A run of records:
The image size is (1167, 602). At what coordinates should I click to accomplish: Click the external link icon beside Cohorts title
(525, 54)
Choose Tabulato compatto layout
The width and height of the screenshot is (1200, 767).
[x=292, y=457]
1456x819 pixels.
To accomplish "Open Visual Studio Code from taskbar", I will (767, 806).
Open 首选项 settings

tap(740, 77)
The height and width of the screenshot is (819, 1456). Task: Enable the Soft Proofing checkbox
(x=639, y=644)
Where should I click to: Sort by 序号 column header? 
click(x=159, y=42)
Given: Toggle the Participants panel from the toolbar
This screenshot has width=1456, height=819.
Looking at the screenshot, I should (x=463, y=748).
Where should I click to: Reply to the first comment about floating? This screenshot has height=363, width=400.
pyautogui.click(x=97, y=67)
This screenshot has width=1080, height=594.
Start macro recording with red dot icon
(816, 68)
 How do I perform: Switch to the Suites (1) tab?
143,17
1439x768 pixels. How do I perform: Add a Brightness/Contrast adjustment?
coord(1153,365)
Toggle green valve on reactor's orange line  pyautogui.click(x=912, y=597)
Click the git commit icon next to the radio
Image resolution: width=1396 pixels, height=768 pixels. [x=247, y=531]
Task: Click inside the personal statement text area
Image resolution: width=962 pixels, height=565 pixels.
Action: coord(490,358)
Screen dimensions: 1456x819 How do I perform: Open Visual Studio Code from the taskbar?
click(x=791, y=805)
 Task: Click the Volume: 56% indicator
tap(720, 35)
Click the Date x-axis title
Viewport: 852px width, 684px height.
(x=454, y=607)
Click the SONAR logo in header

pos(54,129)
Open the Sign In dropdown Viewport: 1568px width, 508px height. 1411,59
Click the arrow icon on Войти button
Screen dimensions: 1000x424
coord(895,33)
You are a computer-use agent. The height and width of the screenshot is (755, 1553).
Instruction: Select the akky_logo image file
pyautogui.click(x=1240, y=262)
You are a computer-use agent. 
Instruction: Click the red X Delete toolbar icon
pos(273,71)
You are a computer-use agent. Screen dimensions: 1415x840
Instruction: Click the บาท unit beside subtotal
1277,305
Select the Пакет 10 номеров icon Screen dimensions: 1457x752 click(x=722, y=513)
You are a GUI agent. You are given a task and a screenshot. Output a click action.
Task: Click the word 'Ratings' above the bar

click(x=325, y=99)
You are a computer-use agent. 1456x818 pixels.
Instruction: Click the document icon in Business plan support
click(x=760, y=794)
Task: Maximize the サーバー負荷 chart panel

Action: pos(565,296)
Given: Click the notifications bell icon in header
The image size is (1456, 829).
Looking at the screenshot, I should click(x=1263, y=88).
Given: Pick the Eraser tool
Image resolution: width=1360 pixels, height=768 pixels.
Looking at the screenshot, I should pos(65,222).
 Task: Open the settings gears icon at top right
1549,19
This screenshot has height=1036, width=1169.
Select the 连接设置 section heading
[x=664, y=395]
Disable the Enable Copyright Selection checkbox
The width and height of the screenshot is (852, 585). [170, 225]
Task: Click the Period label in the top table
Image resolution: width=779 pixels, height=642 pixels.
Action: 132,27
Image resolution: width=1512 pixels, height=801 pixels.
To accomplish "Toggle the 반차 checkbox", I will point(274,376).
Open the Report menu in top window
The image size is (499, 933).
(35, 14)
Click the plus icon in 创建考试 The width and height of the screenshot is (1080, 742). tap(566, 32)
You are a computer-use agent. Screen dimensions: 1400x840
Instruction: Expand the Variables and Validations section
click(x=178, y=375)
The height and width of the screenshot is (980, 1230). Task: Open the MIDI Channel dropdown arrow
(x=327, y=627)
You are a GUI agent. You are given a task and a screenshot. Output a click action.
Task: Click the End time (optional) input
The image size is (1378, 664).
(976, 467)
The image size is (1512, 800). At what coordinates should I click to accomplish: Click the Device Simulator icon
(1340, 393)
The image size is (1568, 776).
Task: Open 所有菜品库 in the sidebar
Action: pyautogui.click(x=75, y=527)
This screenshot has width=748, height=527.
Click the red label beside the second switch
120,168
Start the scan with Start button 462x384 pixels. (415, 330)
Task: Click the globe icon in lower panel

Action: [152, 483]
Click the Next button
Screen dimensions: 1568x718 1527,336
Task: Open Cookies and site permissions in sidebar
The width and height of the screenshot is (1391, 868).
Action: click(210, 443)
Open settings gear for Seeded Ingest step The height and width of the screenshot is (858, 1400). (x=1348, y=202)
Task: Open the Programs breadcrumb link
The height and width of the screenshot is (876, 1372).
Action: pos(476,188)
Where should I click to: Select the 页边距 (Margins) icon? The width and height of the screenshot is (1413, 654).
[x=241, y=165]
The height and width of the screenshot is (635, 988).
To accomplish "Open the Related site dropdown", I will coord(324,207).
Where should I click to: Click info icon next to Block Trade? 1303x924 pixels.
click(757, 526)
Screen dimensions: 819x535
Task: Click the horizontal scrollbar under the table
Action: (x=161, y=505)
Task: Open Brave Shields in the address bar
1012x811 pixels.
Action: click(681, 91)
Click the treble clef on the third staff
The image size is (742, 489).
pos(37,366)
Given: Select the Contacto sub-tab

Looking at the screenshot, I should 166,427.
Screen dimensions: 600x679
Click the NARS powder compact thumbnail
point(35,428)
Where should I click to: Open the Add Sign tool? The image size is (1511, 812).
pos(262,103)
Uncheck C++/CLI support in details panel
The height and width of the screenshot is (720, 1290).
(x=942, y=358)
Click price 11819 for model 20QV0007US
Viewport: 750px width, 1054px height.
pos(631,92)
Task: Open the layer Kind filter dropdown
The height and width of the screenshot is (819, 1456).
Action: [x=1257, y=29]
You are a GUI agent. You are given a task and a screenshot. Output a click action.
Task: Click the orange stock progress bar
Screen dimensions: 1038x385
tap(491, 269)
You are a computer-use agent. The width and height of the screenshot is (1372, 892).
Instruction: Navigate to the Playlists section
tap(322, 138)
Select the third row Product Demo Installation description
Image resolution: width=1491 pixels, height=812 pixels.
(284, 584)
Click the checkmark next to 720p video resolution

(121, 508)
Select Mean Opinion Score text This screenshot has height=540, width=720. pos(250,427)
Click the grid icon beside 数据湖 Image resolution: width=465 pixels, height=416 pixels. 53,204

#### What the exercise asks
Recast the lines above as a JSON list of strings, one string per line, leaving out blank lines.

#### The answer
[
  "The image size is (1167, 602). At what coordinates should I click to accomplish: Click the external link icon beside Cohorts title",
  "(525, 54)",
  "Choose Tabulato compatto layout",
  "The width and height of the screenshot is (1200, 767).",
  "[x=292, y=457]",
  "1456x819 pixels.",
  "To accomplish \"Open Visual Studio Code from taskbar\", I will (767, 806).",
  "Open 首选项 settings",
  "tap(740, 77)",
  "The height and width of the screenshot is (819, 1456). Task: Enable the Soft Proofing checkbox",
  "(x=639, y=644)",
  "Where should I click to: Sort by 序号 column header? ",
  "click(x=159, y=42)",
  "Given: Toggle the Participants panel from the toolbar",
  "This screenshot has width=1456, height=819.",
  "Looking at the screenshot, I should (x=463, y=748).",
  "Where should I click to: Reply to the first comment about floating? This screenshot has height=363, width=400.",
  "pyautogui.click(x=97, y=67)",
  "This screenshot has width=1080, height=594.",
  "Start macro recording with red dot icon",
  "(816, 68)",
  " How do I perform: Switch to the Suites (1) tab?",
  "143,17",
  "1439x768 pixels. How do I perform: Add a Brightness/Contrast adjustment?",
  "coord(1153,365)",
  "Toggle green valve on reactor's orange line  pyautogui.click(x=912, y=597)",
  "Click the git commit icon next to the radio",
  "Image resolution: width=1396 pixels, height=768 pixels. [x=247, y=531]",
  "Task: Click inside the personal statement text area",
  "Image resolution: width=962 pixels, height=565 pixels.",
  "Action: coord(490,358)",
  "Screen dimensions: 1456x819 How do I perform: Open Visual Studio Code from the taskbar?",
  "click(x=791, y=805)",
  " Task: Click the Volume: 56% indicator",
  "tap(720, 35)",
  "Click the Date x-axis title",
  "Viewport: 852px width, 684px height.",
  "(x=454, y=607)",
  "Click the SONAR logo in header",
  "pos(54,129)",
  "Open the Sign In dropdown Viewport: 1568px width, 508px height. 1411,59",
  "Click the arrow icon on Войти button",
  "Screen dimensions: 1000x424",
  "coord(895,33)",
  "You are a computer-use agent. The height and width of the screenshot is (755, 1553).",
  "Instruction: Select the akky_logo image file",
  "pyautogui.click(x=1240, y=262)",
  "You are a computer-use agent. ",
  "Instruction: Click the red X Delete toolbar icon",
  "pos(273,71)",
  "You are a computer-use agent. Screen dimensions: 1415x840",
  "Instruction: Click the บาท unit beside subtotal",
  "1277,305",
  "Select the Пакет 10 номеров icon Screen dimensions: 1457x752 click(x=722, y=513)",
  "You are a GUI agent. You are given a task and a screenshot. Output a click action.",
  "Task: Click the word 'Ratings' above the bar",
  "click(x=325, y=99)",
  "You are a computer-use agent. 1456x818 pixels.",
  "Instruction: Click the document icon in Business plan support",
  "click(x=760, y=794)",
  "Task: Maximize the サーバー負荷 chart panel",
  "Action: pos(565,296)",
  "Given: Click the notifications bell icon in header",
  "The image size is (1456, 829).",
  "Looking at the screenshot, I should click(x=1263, y=88).",
  "Given: Pick the Eraser tool",
  "Image resolution: width=1360 pixels, height=768 pixels.",
  "Looking at the screenshot, I should pos(65,222).",
  " Task: Open the settings gears icon at top right",
  "1549,19",
  "This screenshot has height=1036, width=1169.",
  "Select the 连接设置 section heading",
  "[x=664, y=395]",
  "Disable the Enable Copyright Selection checkbox",
  "The width and height of the screenshot is (852, 585). [170, 225]",
  "Task: Click the Period label in the top table",
  "Image resolution: width=779 pixels, height=642 pixels.",
  "Action: 132,27",
  "Image resolution: width=1512 pixels, height=801 pixels.",
  "To accomplish \"Toggle the 반차 checkbox\", I will point(274,376).",
  "Open the Report menu in top window",
  "The image size is (499, 933).",
  "(35, 14)",
  "Click the plus icon in 创建考试 The width and height of the screenshot is (1080, 742). tap(566, 32)",
  "You are a computer-use agent. Screen dimensions: 1400x840",
  "Instruction: Expand the Variables and Validations section",
  "click(x=178, y=375)",
  "The height and width of the screenshot is (980, 1230). Task: Open the MIDI Channel dropdown arrow",
  "(x=327, y=627)",
  "You are a GUI agent. You are given a task and a screenshot. Output a click action.",
  "Task: Click the End time (optional) input",
  "The image size is (1378, 664).",
  "(976, 467)",
  "The image size is (1512, 800). At what coordinates should I click to accomplish: Click the Device Simulator icon",
  "(1340, 393)",
  "The image size is (1568, 776).",
  "Task: Open 所有菜品库 in the sidebar",
  "Action: pyautogui.click(x=75, y=527)",
  "This screenshot has width=748, height=527.",
  "Click the red label beside the second switch",
  "120,168",
  "Start the scan with Start button 462x384 pixels. (415, 330)",
  "Task: Click the globe icon in lower panel",
  "Action: [152, 483]",
  "Click the Next button",
  "Screen dimensions: 1568x718 1527,336",
  "Task: Open Cookies and site permissions in sidebar",
  "The width and height of the screenshot is (1391, 868).",
  "Action: click(210, 443)",
  "Open settings gear for Seeded Ingest step The height and width of the screenshot is (858, 1400). (x=1348, y=202)",
  "Task: Open the Programs breadcrumb link",
  "The height and width of the screenshot is (876, 1372).",
  "Action: pos(476,188)",
  "Where should I click to: Select the 页边距 (Margins) icon? The width and height of the screenshot is (1413, 654).",
  "[x=241, y=165]",
  "The height and width of the screenshot is (635, 988).",
  "To accomplish \"Open the Related site dropdown\", I will coord(324,207).",
  "Where should I click to: Click info icon next to Block Trade? 1303x924 pixels.",
  "click(757, 526)",
  "Screen dimensions: 819x535",
  "Task: Click the horizontal scrollbar under the table",
  "Action: (x=161, y=505)",
  "Task: Open Brave Shields in the address bar",
  "1012x811 pixels.",
  "Action: click(681, 91)",
  "Click the treble clef on the third staff",
  "The image size is (742, 489).",
  "pos(37,366)",
  "Given: Select the Contacto sub-tab",
  "Looking at the screenshot, I should 166,427.",
  "Screen dimensions: 600x679",
  "Click the NARS powder compact thumbnail",
  "point(35,428)",
  "Where should I click to: Open the Add Sign tool? The image size is (1511, 812).",
  "pos(262,103)",
  "Uncheck C++/CLI support in details panel",
  "The height and width of the screenshot is (720, 1290).",
  "(x=942, y=358)",
  "Click price 11819 for model 20QV0007US",
  "Viewport: 750px width, 1054px height.",
  "pos(631,92)",
  "Task: Open the layer Kind filter dropdown",
  "The height and width of the screenshot is (819, 1456).",
  "Action: [x=1257, y=29]",
  "You are a GUI agent. You are given a task and a screenshot. Output a click action.",
  "Task: Click the orange stock progress bar",
  "Screen dimensions: 1038x385",
  "tap(491, 269)",
  "You are a computer-use agent. The width and height of the screenshot is (1372, 892).",
  "Instruction: Navigate to the Playlists section",
  "tap(322, 138)",
  "Select the third row Product Demo Installation description",
  "Image resolution: width=1491 pixels, height=812 pixels.",
  "(284, 584)",
  "Click the checkmark next to 720p video resolution",
  "(121, 508)",
  "Select Mean Opinion Score text This screenshot has height=540, width=720. pos(250,427)",
  "Click the grid icon beside 数据湖 Image resolution: width=465 pixels, height=416 pixels. 53,204"
]